Conakry, Guinée – En visite officielle en République de Guinée, le Premier ministre sénégalais Ousmane Sonko a animé ce lundi une conférence de presse au Palais de la Colombe, aux côtés de son homologue guinéen, à l’issue d’un entretien avec le président de la transition, le général Mamadi Doumbouya.
Face aux médias nationaux et internationaux, M. Sonko a livré une allocution centrée sur les enjeux de cohésion régionale, les relations bilatérales entre Dakar et Conakry, ainsi que la lutte contre les discours de haine dans l’espace public et numérique.
Une tradition d’ouverture à préserver
Dans un ton à la fois posé et ferme, le chef du gouvernement sénégalais a mis en avant les valeurs d’hospitalité qui, selon lui, définissent les peuples sénégalais et guinéen. « Le Sénégal, comme la Guinée, sont des terres d’accueil. Chaque État est en droit de réguler ses frontières pour des impératifs sécuritaires, mais cela ne doit jamais compromettre notre tradition d’ouverture », a-t-il déclaré.
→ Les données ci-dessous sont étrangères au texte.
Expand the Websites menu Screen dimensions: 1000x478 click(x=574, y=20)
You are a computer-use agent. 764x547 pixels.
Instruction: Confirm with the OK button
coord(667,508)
Rejet des discours xénophobes et appel à la jeunesse
Ousmane Sonko a également dénoncé la propagation de discours xénophobes, notamment sur les réseaux sociaux, et a exhorté à une prise de conscience collective. « Nous ne pouvons pas tolérer les discours de haine et d’intolérance. Les vrais défis de nos pays ne résident pas dans la présence de l’autre, mais dans la mauvaise gouvernance passée, la mauvaise gestion des ressources, et le manque de vision commune pour le développement », a-t-il soutenu.
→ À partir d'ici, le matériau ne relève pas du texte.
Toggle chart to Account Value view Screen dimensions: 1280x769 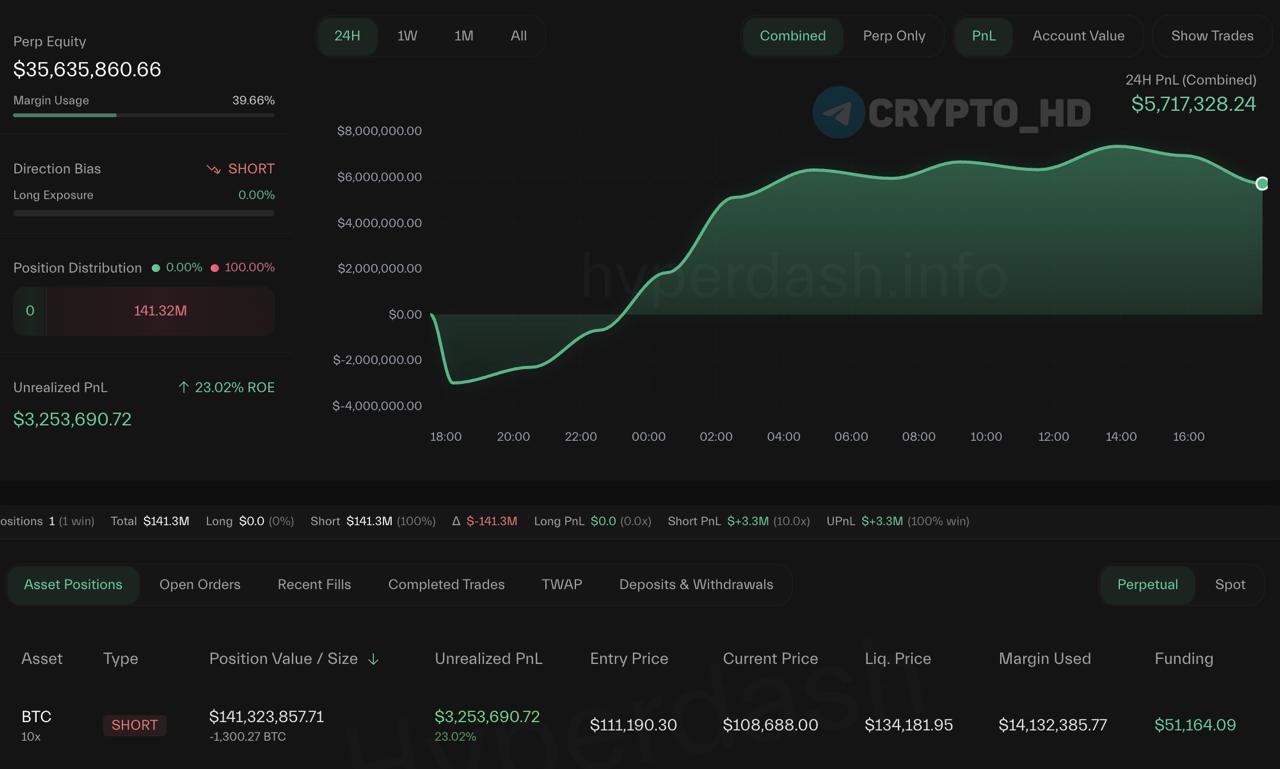point(1078,36)
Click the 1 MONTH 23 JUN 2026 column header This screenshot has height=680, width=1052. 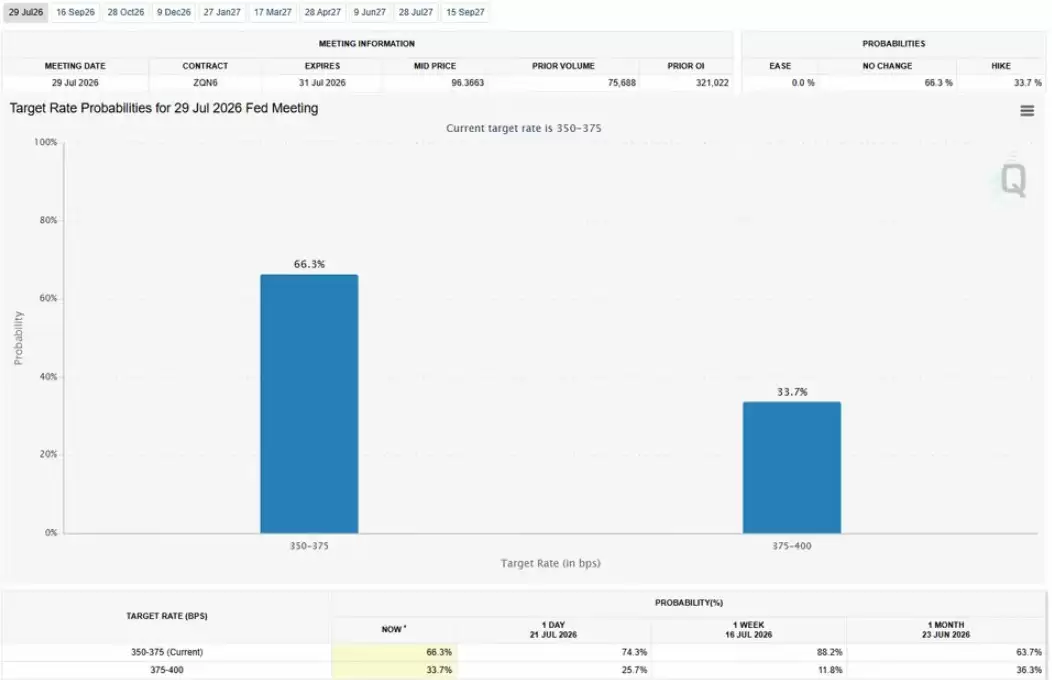946,630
S’adressant à la jeunesse ouest-africaine, le Premier ministre a appelé à dépasser les divisions identitaires et nationalistes, souvent exacerbées lors d’événements sportifs ou politiques. « Nous sommes des peuples frères. La compétition ne doit jamais se transformer en hostilité. Il faut revenir à nos valeurs fondamentales », a-t-il insisté.
Une approche diplomatique et fraternelle
Interpellé sur les préoccupations récentes de la société civile guinéenne quant à la situation des ressortissants guinéens au Sénégal, M. Sonko a choisi la voie diplomatique. « Je suis ici par respect pour la Guinée et son peuple. Certains sujets sensibles seront traités dans un cadre bilatéral, à huis clos, entre États frères. »
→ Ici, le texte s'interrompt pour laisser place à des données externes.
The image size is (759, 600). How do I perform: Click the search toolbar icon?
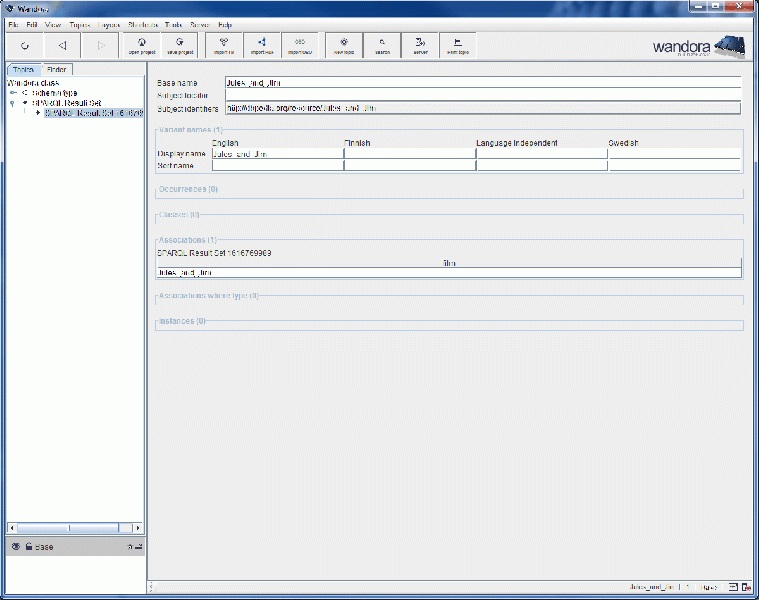point(382,45)
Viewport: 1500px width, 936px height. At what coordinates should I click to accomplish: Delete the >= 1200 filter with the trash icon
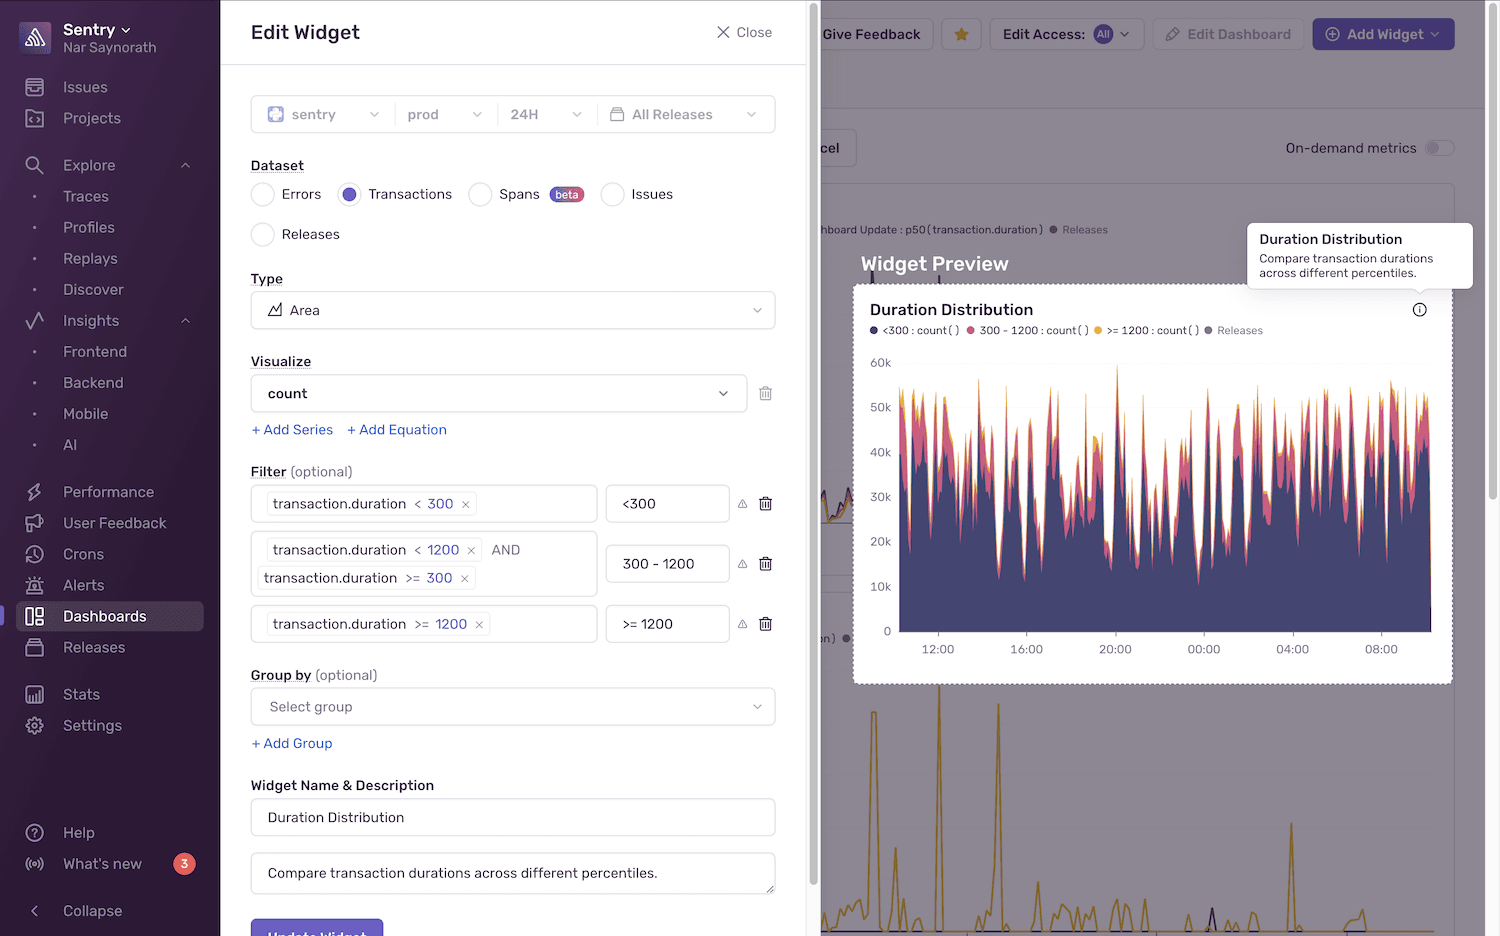(x=765, y=623)
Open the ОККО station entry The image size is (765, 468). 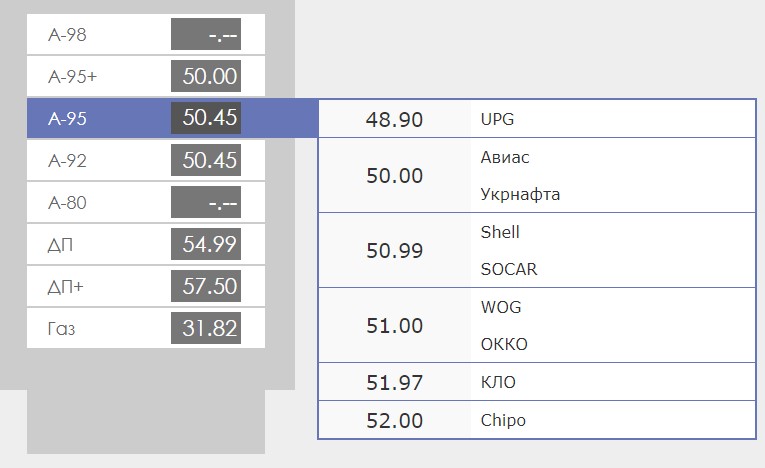click(504, 344)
Il a toutefois tenu à rassurer : « Les Guinéens vivant au Sénégal y sont chez eux. Aucune politique discriminatoire ne sera appliquée à leur encontre. »
Vers un avenir commun
Clôturant son intervention, Ousmane Sonko a réaffirmé l’importance d’un engagement collectif pour la paix et le développement en Afrique de l’Ouest : « La stabilité d’un pays influe sur celle des autres. Nos peuples attendent de nous le progrès, la justice sociale et la paix. C’est ensemble que nous devons bâtir cet avenir. »
Cette visite officielle et la conférence de presse qui l’a suivie s’inscrivent dans un contexte régional complexe, entre tensions politiques et aspirations fortes à un renouveau coopératif entre États.